The Southern Baptist Convention has maintained a mission in Italy, with varying success, since the year 1870. An independent mission was also for a time maintained in Rome by Rev. W. C. Van Meter, with the help of Baptists and others, but the Missionary Union has sever established an Italian mission. Rev. George B. Taylor, D. D., was the efficient superintendent of the Southern Baptist missionary operations for many years. Thirty years of labor have established sixty-four Baptist churches in the kingdom, from the Alps to the island of Sicily, with one thousand four hundred and thirty members. There has been a good deal of sentimentalism connected with this mission; the idea of having a Baptist church under the very shadow of the Vatican has been most captivating to many minds. As was said at Balaklava, “It is magnificent, but it is not war.” That sort of thing may gratify the remnant of the old Adam in us, but it is not evangelizing the world.

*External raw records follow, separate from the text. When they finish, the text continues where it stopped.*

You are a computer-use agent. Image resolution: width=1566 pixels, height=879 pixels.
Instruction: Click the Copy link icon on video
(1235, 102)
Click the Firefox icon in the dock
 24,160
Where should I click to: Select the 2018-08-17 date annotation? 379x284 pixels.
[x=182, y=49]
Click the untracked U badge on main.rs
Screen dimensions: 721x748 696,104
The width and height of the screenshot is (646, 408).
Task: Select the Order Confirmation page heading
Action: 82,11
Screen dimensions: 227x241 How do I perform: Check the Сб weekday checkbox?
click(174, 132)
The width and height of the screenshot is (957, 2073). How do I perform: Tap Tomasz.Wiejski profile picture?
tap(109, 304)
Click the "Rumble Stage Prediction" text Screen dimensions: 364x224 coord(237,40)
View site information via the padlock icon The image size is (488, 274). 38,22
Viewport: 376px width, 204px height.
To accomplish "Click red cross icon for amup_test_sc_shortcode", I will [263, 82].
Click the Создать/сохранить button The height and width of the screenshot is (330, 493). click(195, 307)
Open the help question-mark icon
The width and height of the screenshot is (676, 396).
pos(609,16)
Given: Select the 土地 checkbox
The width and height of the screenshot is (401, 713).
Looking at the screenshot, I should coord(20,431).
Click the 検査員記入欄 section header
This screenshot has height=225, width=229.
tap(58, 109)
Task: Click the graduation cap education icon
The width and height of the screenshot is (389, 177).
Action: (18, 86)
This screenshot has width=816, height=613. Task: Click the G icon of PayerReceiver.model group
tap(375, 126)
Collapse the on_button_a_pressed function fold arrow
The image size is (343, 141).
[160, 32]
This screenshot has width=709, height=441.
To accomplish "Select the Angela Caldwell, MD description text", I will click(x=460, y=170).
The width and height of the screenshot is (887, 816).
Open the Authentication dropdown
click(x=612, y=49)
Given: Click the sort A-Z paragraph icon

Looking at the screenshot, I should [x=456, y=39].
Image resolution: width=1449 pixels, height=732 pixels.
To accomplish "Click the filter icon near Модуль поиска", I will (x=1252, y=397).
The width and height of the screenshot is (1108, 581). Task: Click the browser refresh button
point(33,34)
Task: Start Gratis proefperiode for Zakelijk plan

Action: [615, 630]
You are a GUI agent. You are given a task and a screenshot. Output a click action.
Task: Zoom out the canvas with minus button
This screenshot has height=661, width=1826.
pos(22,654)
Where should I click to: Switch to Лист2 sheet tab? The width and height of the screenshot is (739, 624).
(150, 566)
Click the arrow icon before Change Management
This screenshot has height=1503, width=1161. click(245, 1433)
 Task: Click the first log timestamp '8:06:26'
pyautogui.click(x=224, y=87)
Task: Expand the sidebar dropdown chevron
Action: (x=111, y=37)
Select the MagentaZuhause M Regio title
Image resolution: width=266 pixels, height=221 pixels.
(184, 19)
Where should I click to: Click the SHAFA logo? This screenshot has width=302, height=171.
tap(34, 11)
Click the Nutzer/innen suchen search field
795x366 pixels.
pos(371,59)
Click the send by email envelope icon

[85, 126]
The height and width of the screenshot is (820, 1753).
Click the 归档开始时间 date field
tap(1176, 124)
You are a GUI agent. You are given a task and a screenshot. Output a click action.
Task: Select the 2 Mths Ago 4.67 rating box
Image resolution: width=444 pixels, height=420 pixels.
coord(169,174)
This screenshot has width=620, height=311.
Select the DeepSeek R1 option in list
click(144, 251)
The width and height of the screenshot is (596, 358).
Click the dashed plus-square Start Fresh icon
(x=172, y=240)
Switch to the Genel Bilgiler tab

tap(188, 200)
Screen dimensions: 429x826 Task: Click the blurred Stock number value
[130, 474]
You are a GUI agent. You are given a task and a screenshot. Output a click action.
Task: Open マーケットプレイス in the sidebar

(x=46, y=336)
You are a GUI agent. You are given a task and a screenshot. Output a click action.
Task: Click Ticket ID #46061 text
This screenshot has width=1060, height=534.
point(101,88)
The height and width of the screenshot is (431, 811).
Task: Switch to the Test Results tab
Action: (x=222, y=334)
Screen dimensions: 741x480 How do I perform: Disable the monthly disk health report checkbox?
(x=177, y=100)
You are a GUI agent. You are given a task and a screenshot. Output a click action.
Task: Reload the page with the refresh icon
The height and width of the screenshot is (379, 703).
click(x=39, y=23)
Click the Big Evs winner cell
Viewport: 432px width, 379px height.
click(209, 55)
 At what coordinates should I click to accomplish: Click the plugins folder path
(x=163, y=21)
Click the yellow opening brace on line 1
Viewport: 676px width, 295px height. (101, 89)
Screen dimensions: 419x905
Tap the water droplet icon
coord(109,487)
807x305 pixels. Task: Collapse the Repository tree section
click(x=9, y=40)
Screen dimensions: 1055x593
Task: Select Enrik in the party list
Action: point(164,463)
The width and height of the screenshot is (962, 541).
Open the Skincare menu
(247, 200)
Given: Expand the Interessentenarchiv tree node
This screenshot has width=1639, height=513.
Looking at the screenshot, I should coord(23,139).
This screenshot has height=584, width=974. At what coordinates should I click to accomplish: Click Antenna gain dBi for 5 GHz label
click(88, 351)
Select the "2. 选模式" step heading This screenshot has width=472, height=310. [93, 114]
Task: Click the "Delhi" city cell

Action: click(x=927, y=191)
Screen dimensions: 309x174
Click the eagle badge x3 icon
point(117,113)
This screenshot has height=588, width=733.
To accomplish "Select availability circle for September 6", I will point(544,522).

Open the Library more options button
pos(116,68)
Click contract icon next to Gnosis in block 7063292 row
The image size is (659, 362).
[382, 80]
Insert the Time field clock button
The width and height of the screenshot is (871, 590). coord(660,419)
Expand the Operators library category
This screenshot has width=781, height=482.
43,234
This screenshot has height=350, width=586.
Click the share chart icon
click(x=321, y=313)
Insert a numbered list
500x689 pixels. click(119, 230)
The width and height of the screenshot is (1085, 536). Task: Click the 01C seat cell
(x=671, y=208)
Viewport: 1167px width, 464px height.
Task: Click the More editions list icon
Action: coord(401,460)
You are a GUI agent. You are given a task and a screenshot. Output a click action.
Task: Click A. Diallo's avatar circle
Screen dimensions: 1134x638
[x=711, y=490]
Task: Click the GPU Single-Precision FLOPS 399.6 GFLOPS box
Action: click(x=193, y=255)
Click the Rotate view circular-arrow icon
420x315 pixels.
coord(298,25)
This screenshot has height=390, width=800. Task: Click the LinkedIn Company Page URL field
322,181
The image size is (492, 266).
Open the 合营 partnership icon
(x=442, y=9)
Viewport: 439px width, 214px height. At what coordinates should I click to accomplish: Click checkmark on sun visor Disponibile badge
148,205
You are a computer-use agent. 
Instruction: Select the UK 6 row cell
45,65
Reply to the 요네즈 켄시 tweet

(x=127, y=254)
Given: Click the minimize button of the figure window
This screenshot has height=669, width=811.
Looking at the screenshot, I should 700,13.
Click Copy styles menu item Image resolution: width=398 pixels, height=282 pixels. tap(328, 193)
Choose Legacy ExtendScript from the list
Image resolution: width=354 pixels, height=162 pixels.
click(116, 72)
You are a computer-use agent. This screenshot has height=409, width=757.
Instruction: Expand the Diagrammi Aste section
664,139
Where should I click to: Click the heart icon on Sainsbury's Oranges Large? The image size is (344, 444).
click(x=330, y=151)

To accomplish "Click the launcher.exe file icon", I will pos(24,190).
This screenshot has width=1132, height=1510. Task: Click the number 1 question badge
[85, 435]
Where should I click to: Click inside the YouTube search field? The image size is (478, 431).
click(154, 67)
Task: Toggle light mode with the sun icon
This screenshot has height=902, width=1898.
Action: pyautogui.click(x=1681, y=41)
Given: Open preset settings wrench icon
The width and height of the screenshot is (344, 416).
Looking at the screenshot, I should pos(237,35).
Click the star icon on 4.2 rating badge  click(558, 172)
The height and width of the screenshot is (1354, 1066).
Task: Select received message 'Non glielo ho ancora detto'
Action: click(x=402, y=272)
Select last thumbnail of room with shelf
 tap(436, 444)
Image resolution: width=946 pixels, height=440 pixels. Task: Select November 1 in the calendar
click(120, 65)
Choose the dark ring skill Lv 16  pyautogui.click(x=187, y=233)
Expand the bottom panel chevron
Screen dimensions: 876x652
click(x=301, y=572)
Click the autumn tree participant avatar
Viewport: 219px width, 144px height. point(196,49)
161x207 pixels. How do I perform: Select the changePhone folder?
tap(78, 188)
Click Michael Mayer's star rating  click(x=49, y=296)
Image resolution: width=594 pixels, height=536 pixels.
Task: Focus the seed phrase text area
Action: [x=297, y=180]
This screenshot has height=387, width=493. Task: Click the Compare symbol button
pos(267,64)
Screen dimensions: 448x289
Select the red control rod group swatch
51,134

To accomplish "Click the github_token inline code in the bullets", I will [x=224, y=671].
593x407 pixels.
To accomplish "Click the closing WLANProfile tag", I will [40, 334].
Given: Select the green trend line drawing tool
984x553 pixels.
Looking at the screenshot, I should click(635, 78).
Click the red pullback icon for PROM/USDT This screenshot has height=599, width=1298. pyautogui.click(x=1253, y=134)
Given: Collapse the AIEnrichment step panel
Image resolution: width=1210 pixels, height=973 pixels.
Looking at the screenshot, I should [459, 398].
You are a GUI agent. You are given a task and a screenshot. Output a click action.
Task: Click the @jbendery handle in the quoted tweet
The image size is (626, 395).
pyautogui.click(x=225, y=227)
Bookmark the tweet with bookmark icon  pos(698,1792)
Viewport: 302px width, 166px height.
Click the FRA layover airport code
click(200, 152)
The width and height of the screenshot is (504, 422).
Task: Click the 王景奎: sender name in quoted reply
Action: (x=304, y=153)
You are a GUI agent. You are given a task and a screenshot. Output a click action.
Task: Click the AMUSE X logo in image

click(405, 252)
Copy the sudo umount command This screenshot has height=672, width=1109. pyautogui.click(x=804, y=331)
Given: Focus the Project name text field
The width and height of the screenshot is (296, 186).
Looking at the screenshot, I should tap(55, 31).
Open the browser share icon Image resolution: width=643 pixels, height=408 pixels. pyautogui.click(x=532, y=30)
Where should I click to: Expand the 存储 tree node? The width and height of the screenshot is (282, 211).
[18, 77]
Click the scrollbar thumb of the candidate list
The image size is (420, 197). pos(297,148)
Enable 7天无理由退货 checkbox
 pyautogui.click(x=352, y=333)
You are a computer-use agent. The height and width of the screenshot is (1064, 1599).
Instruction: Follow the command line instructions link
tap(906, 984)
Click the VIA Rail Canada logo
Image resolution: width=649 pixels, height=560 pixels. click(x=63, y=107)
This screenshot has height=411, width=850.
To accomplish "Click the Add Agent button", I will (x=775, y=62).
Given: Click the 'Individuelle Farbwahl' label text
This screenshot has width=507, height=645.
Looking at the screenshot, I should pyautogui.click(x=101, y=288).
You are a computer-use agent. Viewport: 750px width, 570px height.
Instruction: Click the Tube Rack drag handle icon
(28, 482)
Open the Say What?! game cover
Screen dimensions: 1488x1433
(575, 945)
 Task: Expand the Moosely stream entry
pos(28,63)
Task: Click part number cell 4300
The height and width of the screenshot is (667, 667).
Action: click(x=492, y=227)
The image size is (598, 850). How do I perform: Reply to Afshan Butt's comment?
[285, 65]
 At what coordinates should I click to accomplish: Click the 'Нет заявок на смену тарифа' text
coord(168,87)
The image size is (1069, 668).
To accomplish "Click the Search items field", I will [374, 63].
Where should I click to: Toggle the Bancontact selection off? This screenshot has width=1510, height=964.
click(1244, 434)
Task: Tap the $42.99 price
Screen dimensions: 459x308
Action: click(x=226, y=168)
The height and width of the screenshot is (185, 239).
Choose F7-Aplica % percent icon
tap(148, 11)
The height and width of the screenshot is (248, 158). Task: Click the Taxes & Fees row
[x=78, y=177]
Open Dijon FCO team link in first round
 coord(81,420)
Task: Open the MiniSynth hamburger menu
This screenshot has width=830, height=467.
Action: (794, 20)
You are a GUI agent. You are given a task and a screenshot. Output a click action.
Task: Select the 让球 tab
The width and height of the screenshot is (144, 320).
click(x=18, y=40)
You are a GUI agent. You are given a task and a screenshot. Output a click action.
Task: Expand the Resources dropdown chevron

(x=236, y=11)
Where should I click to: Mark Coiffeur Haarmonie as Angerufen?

The only cases in which our European work has proved prosperous, or even had the capacity of permanent life, are those in which there has been a self-originating body of Baptists, whom their American brethren have simply aided by counsel and money. Where we have sent out missionaries from this country, or where the work has not been from the first carried on mainly by native Baptists, there has been a succession of mortifying failures. Nor is it difficult to see why this should be the case. Europe is not a pagan country. Its people already have the religion of Christ—in a perverted form, it is true; yet not so perverted but that multitudes find in it the way of salvation. It is inevitable that such people should look with coldness upon foreigners who come to teach them, not a different religion, hut what they have been bred to consider a heretical form of their own.

The belief has therefore become of late years very general that it is unadvisable for American Baptists to maintain missions in European countries by direct support of missionaries or pastors. So soon as churches are formed it is believed to be best that they support their own pastors. Help may well be given from this country for the education of a native ministry, and occasionally for other exceptional forms of work. Whatever is done beyond that, experience seems to show, does not tend to the ultimate stability of the churches or the permanent growth of the cause. Churches, like men, are the better for being self-reliant, and early learning to stand alone. It is an open question whether aiding churches in our own country has not too frequently resulted, like indiscriminate giving to beggars, in pauperizing a large number of bodies that if properly stimulated to self-help might long since have become robust. But this is to leave the domain of the historian and enter that of the social philosopher.

 

1  From “Triumplic of the Gospel,” a tract by Oncken, published at Ramburg (no date).

2 Merriam, “History of American Baptist Missions.” p. 201.